In the records below, copy out word for word the lines starting with the one containing "Where should I click to: Click the divider" and continuing through the one containing "Action: [x=52, y=247]".

═════ Available data ═════

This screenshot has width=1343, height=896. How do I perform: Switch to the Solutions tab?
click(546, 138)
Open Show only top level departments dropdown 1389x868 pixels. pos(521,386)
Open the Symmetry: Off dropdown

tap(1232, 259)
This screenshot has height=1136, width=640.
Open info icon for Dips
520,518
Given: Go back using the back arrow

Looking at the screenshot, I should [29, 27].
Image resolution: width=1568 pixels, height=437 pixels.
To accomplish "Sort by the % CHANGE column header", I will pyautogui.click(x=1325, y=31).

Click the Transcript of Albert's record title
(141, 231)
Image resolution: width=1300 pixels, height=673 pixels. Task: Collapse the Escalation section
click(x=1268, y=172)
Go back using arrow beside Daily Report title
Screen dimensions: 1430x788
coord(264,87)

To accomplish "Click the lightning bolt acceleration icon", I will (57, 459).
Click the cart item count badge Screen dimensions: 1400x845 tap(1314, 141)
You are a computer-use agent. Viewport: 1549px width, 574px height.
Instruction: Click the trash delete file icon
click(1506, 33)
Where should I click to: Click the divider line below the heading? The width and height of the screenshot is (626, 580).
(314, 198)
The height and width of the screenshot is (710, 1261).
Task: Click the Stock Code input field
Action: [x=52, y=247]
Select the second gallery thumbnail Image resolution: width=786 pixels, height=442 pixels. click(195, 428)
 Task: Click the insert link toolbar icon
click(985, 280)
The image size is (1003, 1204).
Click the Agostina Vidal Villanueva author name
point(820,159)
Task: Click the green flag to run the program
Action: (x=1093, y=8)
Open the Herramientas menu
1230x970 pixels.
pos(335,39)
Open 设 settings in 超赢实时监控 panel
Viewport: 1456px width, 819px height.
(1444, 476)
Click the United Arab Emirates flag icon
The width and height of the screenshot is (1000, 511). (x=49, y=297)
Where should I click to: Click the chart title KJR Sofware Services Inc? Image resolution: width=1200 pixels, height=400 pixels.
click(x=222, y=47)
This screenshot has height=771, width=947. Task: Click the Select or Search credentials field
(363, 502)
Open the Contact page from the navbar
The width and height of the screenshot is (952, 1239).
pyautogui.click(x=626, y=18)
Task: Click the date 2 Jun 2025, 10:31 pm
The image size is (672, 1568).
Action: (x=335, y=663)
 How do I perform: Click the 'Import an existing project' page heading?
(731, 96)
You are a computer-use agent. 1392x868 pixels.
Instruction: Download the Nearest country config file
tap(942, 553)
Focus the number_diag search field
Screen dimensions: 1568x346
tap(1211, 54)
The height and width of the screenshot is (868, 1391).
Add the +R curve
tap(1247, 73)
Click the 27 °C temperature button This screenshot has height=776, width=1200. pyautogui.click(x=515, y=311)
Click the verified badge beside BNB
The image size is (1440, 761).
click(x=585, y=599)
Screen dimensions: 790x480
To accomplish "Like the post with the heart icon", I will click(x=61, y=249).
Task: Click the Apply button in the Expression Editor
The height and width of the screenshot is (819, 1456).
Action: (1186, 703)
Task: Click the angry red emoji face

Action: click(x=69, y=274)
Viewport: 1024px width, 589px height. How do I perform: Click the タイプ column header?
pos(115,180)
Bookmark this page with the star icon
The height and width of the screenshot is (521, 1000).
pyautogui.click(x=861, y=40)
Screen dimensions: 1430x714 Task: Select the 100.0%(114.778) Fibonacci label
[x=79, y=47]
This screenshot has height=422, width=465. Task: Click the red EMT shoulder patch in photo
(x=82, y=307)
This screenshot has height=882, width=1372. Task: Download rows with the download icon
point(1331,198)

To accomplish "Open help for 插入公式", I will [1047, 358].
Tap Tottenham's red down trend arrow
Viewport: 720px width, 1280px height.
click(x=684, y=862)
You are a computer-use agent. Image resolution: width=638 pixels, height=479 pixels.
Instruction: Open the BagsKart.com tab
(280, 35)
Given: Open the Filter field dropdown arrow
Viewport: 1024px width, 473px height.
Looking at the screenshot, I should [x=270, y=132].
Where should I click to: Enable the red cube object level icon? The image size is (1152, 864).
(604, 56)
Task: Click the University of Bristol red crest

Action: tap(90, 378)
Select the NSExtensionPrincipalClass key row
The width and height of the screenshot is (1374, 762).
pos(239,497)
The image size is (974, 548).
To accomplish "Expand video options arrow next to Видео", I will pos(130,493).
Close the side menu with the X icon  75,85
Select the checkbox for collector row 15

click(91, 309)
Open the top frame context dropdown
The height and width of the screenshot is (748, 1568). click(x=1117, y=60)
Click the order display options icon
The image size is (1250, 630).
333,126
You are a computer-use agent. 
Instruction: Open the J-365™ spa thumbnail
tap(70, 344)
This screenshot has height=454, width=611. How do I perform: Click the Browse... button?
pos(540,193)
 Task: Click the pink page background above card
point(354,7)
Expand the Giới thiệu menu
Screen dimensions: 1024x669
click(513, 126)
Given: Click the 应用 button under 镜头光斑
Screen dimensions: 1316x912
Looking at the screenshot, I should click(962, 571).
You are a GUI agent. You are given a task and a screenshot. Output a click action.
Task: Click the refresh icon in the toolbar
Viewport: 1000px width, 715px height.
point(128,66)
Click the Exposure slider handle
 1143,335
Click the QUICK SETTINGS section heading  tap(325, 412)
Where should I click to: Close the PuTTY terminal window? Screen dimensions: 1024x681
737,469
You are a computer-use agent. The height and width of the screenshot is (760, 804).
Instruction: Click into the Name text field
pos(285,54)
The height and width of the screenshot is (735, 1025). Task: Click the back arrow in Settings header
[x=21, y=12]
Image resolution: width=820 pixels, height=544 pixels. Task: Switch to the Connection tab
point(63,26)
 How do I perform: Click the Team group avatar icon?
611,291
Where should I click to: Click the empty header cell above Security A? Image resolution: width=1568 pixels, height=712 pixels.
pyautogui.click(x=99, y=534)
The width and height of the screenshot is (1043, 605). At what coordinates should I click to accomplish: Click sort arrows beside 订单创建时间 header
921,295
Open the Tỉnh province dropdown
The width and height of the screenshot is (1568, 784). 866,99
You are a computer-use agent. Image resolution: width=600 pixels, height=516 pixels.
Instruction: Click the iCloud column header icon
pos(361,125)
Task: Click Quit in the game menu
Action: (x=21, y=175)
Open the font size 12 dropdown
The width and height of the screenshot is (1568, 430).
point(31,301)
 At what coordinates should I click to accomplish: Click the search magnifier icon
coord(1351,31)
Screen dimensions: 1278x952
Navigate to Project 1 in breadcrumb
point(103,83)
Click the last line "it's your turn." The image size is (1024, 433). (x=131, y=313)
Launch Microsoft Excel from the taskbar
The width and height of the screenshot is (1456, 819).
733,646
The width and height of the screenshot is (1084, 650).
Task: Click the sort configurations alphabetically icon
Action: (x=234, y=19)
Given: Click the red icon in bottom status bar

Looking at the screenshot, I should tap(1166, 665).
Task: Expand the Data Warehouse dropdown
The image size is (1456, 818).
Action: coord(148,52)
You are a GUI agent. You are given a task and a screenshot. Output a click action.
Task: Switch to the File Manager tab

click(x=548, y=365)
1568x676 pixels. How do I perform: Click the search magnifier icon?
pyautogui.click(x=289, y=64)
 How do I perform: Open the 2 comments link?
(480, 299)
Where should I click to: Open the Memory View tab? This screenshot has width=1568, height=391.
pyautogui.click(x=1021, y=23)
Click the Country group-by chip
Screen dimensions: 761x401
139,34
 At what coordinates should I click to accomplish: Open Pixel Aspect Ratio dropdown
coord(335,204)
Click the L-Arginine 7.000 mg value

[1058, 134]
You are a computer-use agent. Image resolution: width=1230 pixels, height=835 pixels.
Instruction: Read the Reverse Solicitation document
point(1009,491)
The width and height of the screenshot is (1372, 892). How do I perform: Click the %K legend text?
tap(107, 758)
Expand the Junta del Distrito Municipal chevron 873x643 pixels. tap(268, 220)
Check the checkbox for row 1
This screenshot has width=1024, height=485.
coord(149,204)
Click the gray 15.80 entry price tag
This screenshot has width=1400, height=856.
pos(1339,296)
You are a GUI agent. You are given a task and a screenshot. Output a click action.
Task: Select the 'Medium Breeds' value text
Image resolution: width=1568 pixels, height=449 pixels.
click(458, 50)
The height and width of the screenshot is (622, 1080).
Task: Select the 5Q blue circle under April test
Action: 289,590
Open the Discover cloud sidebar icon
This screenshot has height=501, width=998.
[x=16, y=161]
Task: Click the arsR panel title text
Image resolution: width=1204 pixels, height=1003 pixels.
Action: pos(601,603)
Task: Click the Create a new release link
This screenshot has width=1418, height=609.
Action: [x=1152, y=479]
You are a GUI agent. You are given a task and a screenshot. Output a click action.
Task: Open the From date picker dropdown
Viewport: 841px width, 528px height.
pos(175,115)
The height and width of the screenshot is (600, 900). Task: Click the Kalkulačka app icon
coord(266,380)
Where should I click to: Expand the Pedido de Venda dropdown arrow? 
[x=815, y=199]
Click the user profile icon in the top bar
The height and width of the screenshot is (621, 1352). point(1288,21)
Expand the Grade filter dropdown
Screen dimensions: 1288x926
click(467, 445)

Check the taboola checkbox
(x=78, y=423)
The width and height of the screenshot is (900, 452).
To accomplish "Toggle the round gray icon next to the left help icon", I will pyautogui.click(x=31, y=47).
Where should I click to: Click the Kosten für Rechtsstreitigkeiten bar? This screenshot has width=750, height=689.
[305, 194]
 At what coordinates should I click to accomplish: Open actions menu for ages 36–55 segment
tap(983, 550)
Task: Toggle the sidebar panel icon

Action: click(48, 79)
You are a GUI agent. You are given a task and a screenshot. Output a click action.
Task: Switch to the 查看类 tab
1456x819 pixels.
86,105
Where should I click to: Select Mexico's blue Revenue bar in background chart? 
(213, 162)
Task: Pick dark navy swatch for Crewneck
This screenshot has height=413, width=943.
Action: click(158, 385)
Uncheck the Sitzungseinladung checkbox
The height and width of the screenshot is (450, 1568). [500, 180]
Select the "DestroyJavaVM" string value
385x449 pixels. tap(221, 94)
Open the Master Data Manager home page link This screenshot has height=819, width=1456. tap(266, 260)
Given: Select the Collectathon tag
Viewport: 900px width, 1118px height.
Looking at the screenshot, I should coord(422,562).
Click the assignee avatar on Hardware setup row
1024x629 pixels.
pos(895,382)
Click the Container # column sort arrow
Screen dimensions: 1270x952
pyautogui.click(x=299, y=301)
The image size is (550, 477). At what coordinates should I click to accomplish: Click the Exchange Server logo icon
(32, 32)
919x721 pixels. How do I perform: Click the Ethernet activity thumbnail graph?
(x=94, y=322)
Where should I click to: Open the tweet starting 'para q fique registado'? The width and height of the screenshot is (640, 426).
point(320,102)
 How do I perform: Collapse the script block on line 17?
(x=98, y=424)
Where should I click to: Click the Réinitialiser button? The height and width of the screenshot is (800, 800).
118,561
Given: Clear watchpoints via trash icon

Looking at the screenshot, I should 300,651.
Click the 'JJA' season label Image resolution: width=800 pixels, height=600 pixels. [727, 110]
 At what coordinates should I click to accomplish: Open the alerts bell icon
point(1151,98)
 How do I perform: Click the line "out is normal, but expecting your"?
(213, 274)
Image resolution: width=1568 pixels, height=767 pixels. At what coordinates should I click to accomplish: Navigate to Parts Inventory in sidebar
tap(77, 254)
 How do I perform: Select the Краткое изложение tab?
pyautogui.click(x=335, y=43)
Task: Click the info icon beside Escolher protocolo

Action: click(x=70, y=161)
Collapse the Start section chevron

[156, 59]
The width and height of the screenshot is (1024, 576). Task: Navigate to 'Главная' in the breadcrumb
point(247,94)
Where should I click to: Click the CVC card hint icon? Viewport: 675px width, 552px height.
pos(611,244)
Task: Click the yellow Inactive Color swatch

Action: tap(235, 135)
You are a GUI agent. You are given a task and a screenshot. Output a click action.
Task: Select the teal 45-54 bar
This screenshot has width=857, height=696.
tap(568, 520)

═════

### Task solution
Where should I click to: Click the divider line below the heading? The width and height of the screenshot is (626, 580).
(314, 198)
The height and width of the screenshot is (710, 1261).
Task: Click the Stock Code input field
Action: [x=52, y=247]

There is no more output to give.